SZ nr 67–76/2015
z 3 września 2015 r.
Innowacyjna grupa
Na temat Stowarzyszenia Grupa Robocza na Rzecz Innowacji w Ochronie Zdrowia i jej pierwszej konferencji – poświęconej badaniom mózgu – rozmawiamy z prof. Stanisławą Golinowską, Przewodniczącą Stowarzyszenia.
Służba Zdrowia: Co to jest Grupa Robocza na Rzecz Innowacji w Ochronie Zdrowia i jaki jest jej cel?
S.G.: Grupa Robocza na Rzecz Innowacji w Ochronie Zdrowia jest stowarzyszeniem zarejestrowanym w ubiegłym roku. Jednak swą aktywność Grupa Robocza rozpoczęła kilka lat wcześniej – w 2007 roku, właśnie jako grupa osób ze środowiska medycznego i szerzej – ochrony zdrowia – zainteresowana postępem w sektorze zdrowotnym. Po prostu „skrzyknęliśmy się”. Do mnie na przykład zadzwonił prof. Andrzej Rychard, pytając, czy swe analizy i poglądy na temat koniecznych innowacyjnych zmian systemowych chciałabym przedstawiać szerzej i nieco inaczej – nie tylko ściśle naukowo, ale także bardziej popularnie. Ja z kolei zadzwoniłam do innych osób, a uczyniły to także pozostałe osoby zagadnięte przez profesora, i powoli, metodą śnieżnej kuli, ukształtowała się grupa zainteresowana innowacjami i wskazująca niezbędne warunki do ich powstawania i dyfuzji.
Postawiliśmy sobie dwa cele. Po pierwsze – monitorowanie i ocenianie dostępu do innowacji w podstawowych obszarach polskiego systemu ochrony zdrowia i formułowanie wniosków zawartych w przygotowywanych specjalnie raportach, które zawierałyby także rekomendacje rozwiązań systemowych, pozwalające na zwiększenie dostępu do innowacji w skali porównywalnej do innych krajów Unii Europejskiej. Po drugie – monitorowanie innowacyjnych rozwiązań w medycynie oraz w ochronie zdrowia w naszym kraju, organizowanie konkursów na rozwiązania uznane przez kapitułę za najbardziej innowacyjne i nagradzanie ich. W realizacji obu celów uzyskaliśmy na starcie liczące się wsparcie sponsorów.

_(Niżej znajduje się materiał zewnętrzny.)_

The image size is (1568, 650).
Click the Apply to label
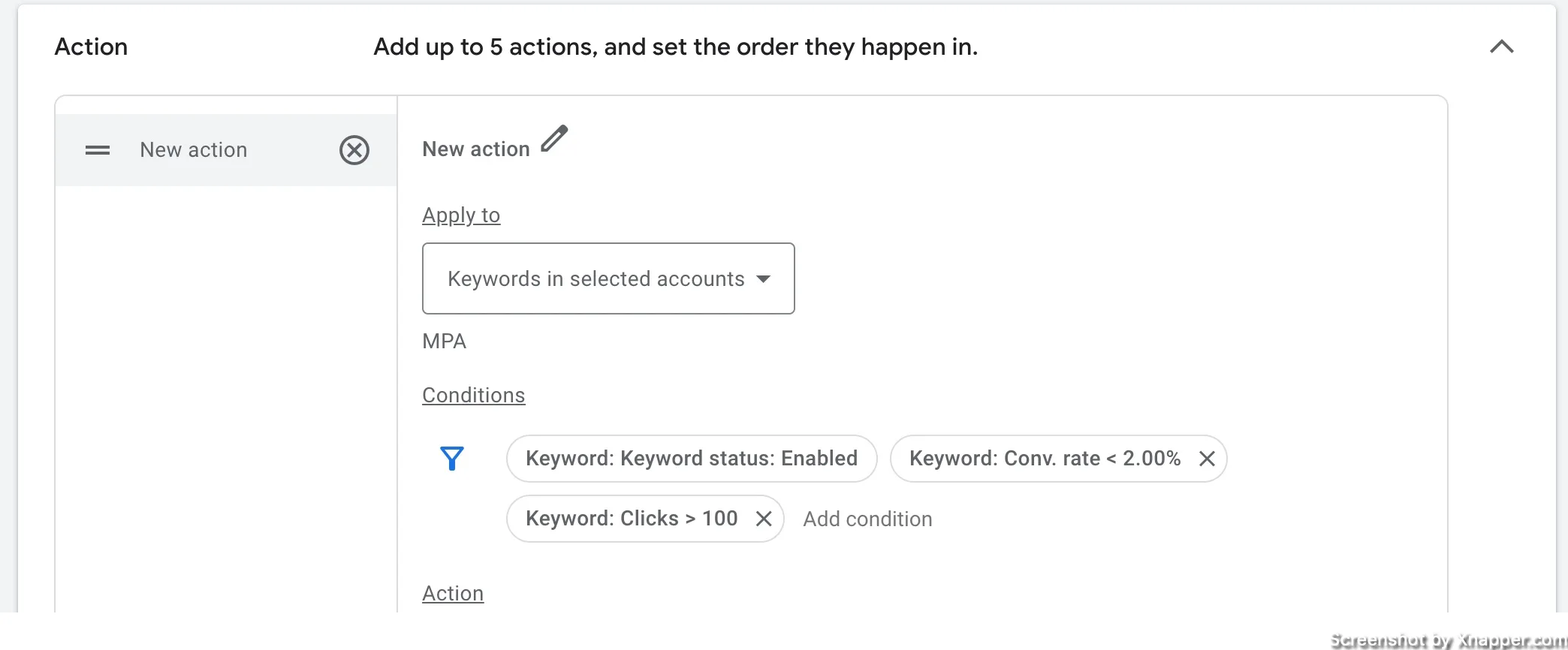(x=461, y=215)
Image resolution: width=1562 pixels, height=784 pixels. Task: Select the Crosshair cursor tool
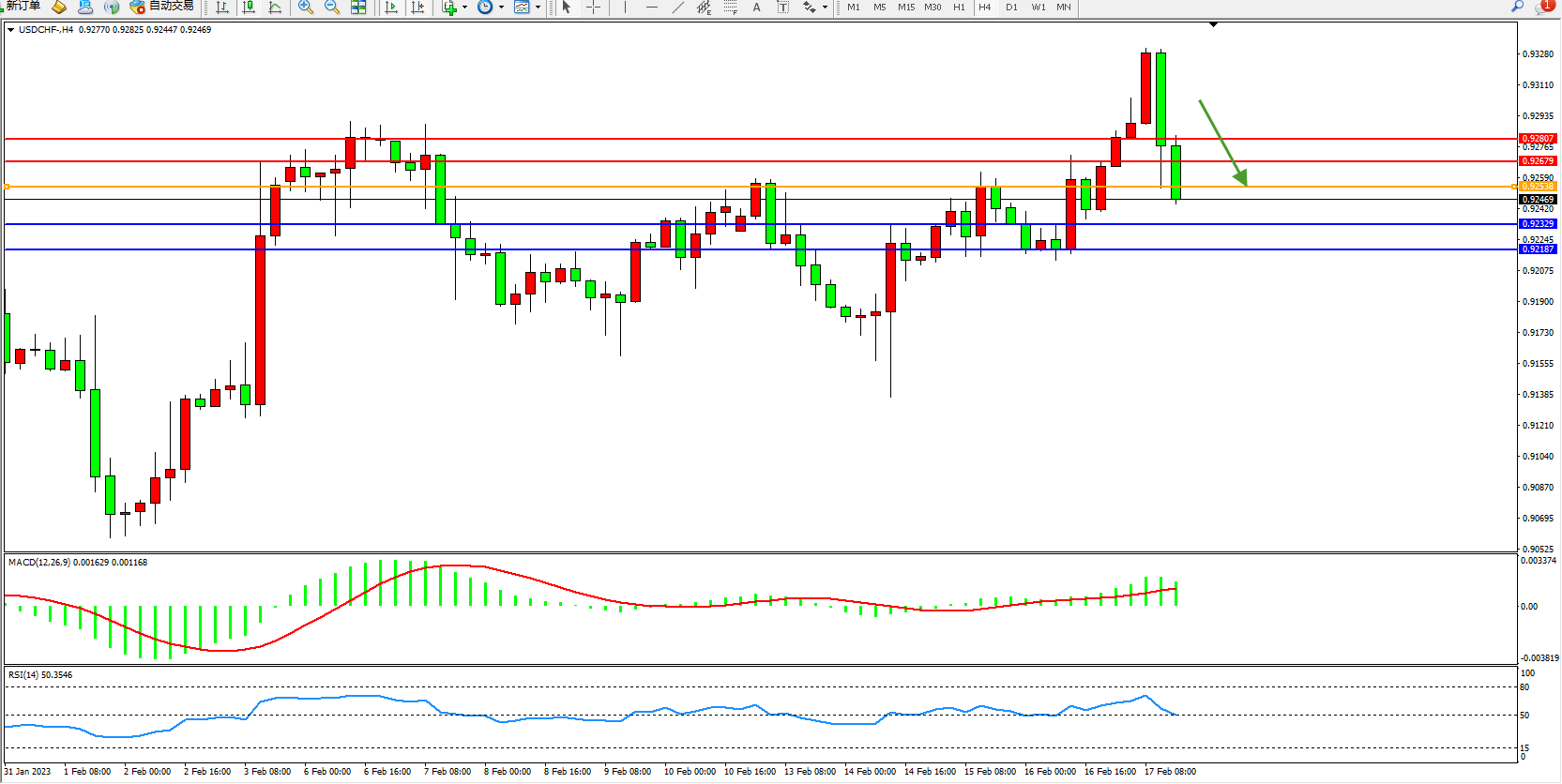point(593,7)
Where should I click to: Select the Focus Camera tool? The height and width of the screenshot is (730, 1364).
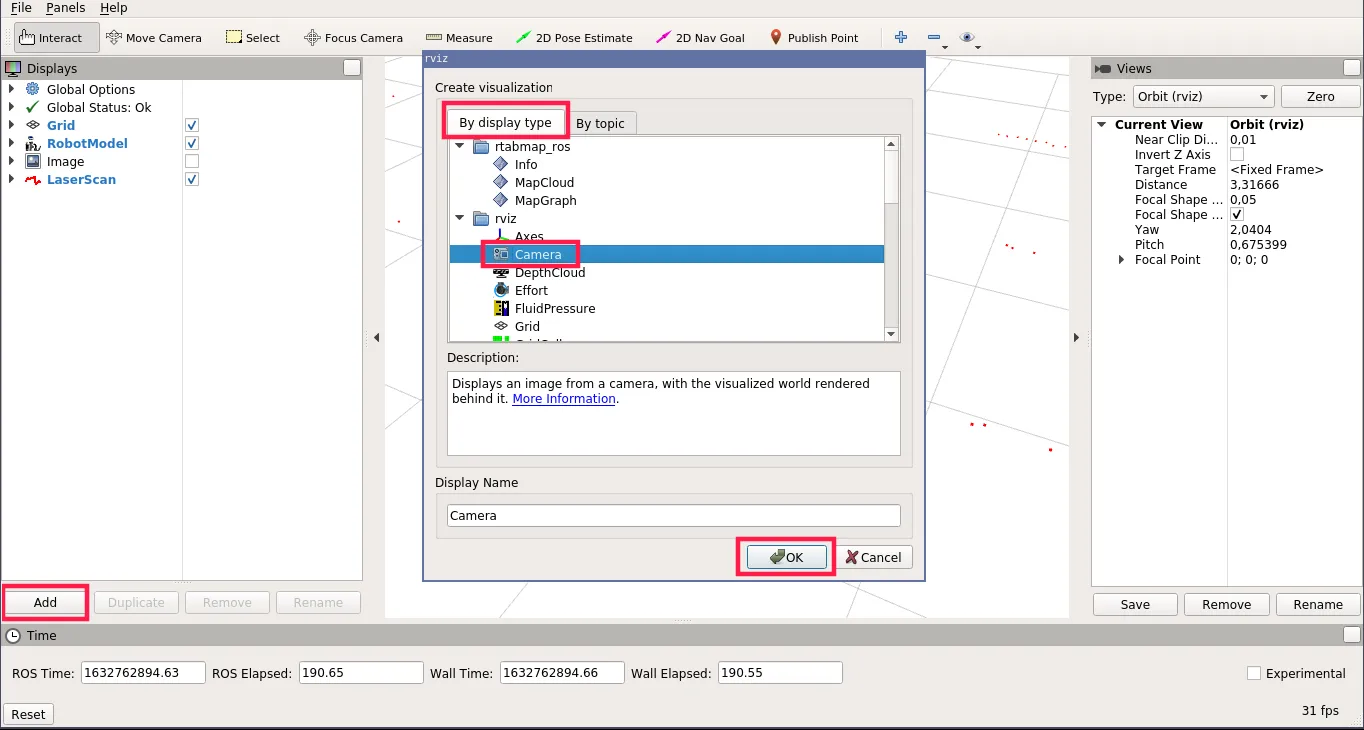point(353,38)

Mówiąc o dostępie do innowacji, myślimy nie tylko o perspektywie pacjenta, chociaż jest ona najważniejsza. Pacjent jest zawsze docelowym beneficjentem. Jednak dostęp do innowacji analizujemy także z perspektywy lekarzy, aby mogli leczyć zgodnie z dostępną wiedzą medyczną. Uwzględniamy ponadto interesy organizatorów ochrony zdrowia i menedżerów placówek zdrowotnych, aby nie musieli funkcjonować w warunkach mniejszego zła, lecz w ramach rozwiązania optymalnego: jeśli nie najlepszego, to tzw. second best.
SZ: Dlaczego za temat pierwszej, po przekształceniu w stowarzyszenie, konferencji Grupa Robocza obrała właśnie neuroscience i choroby mózgu?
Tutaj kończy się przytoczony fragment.